Working data:
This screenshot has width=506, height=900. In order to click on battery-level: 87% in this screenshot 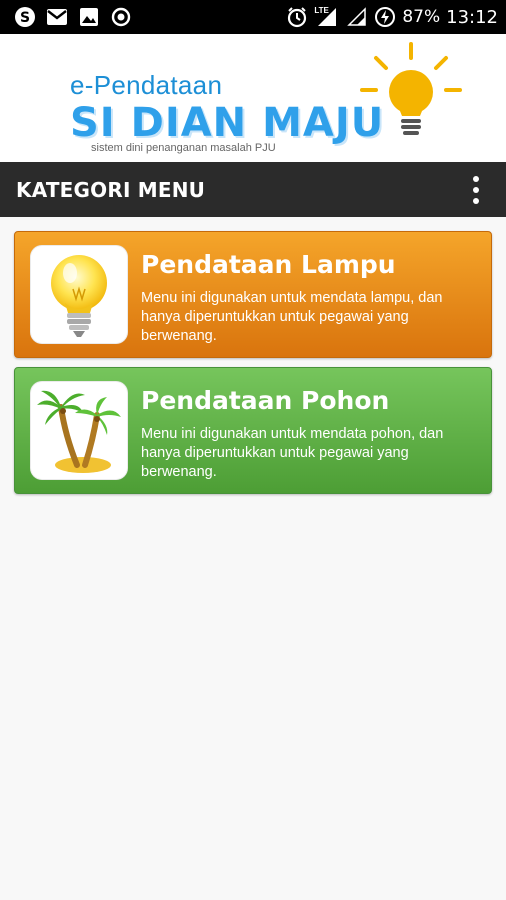, I will do `click(422, 17)`.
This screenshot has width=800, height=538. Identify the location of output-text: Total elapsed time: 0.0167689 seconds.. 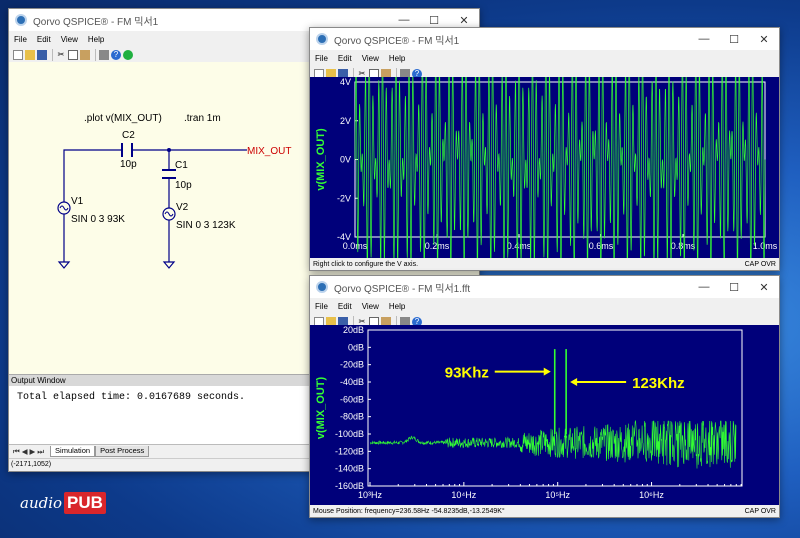
(132, 398).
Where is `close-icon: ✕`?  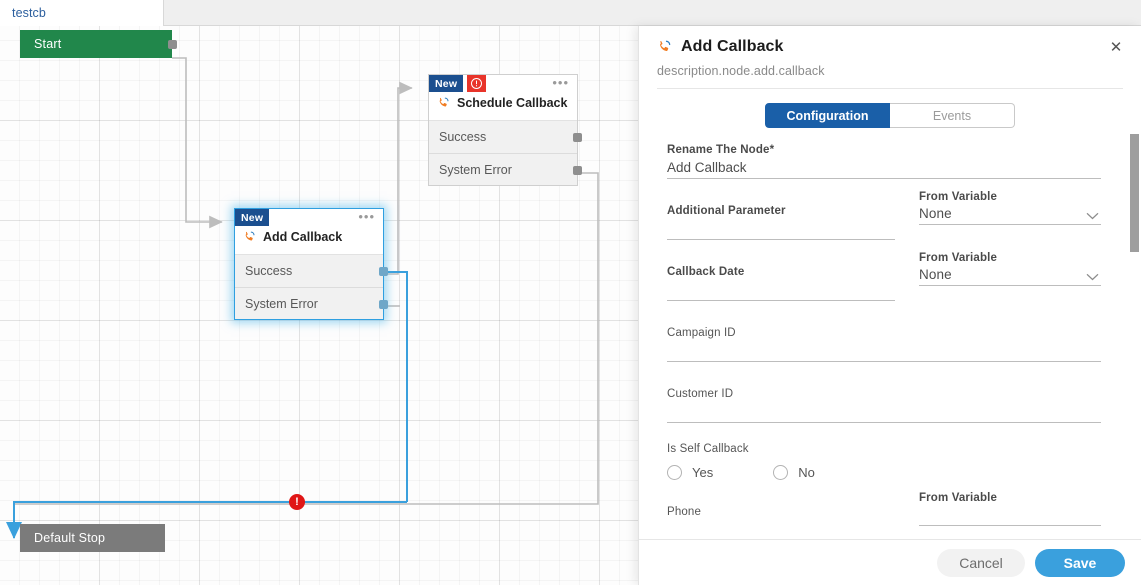
close-icon: ✕ is located at coordinates (1116, 47).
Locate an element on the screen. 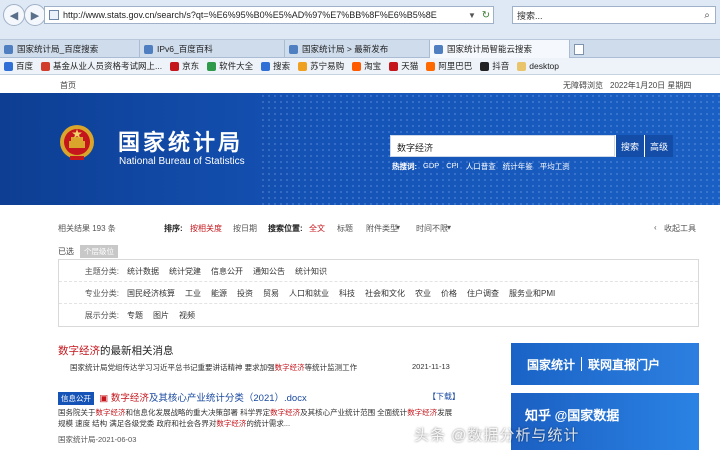 The height and width of the screenshot is (450, 720). filter-option: 通知公告 is located at coordinates (269, 272).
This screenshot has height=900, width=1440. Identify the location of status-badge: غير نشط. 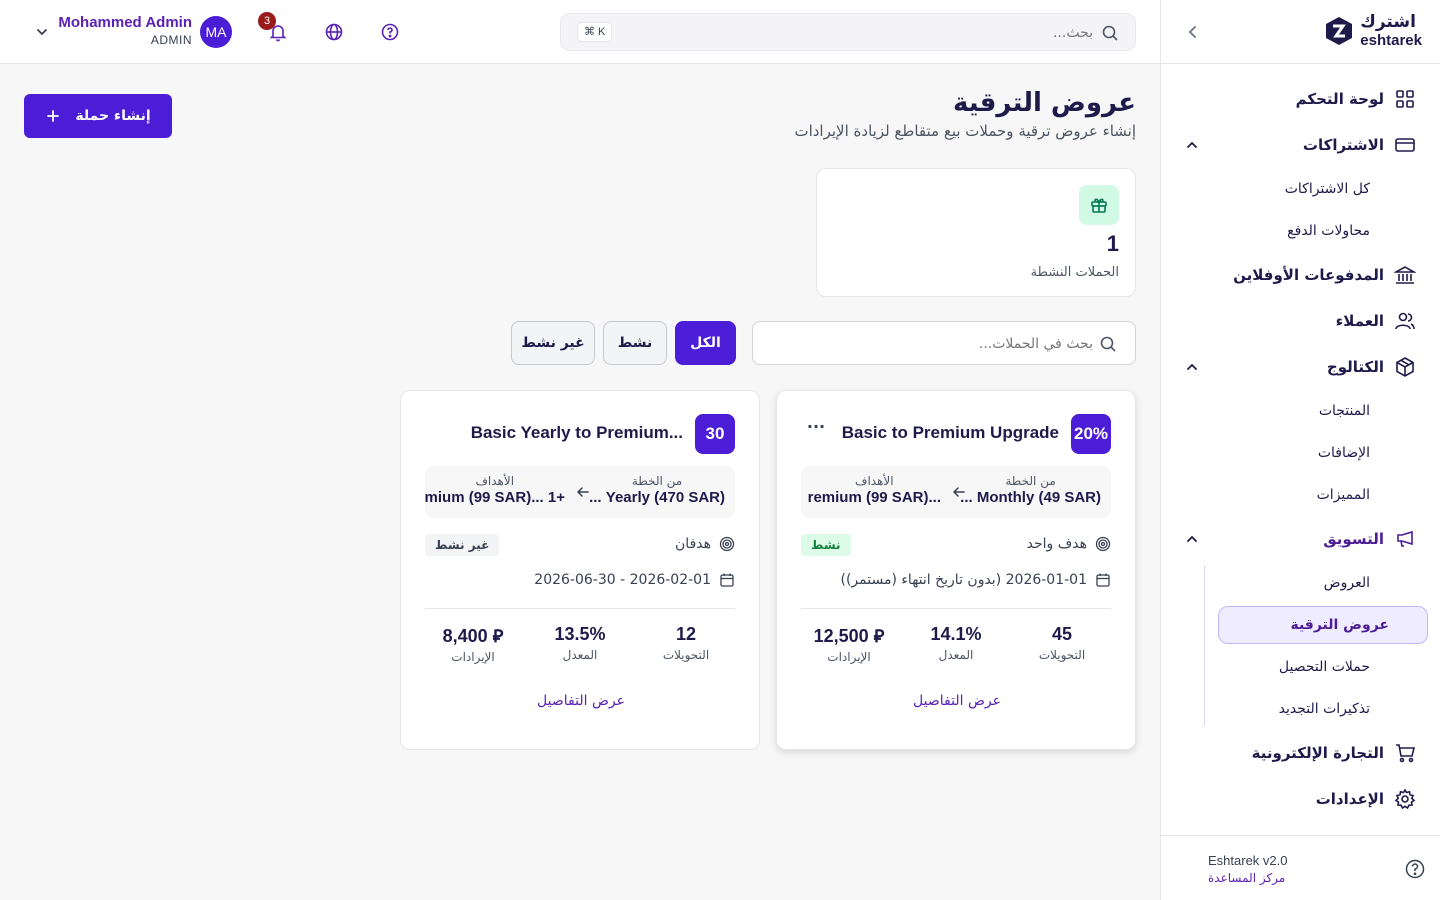
(462, 545).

What this task involves:
Reproduce the data above word for word, starting with the line that contains "This screenshot has width=800, height=538." and continuing through the line that contains "close-icon: ✕ is", and leave the pictures out of your answer.

Answer area:
This screenshot has width=800, height=538. Identify the location of output-text: Total elapsed time: 0.0167689 seconds.. 
(132, 398).
Where is `close-icon: ✕`?  
close-icon: ✕ is located at coordinates (1116, 47).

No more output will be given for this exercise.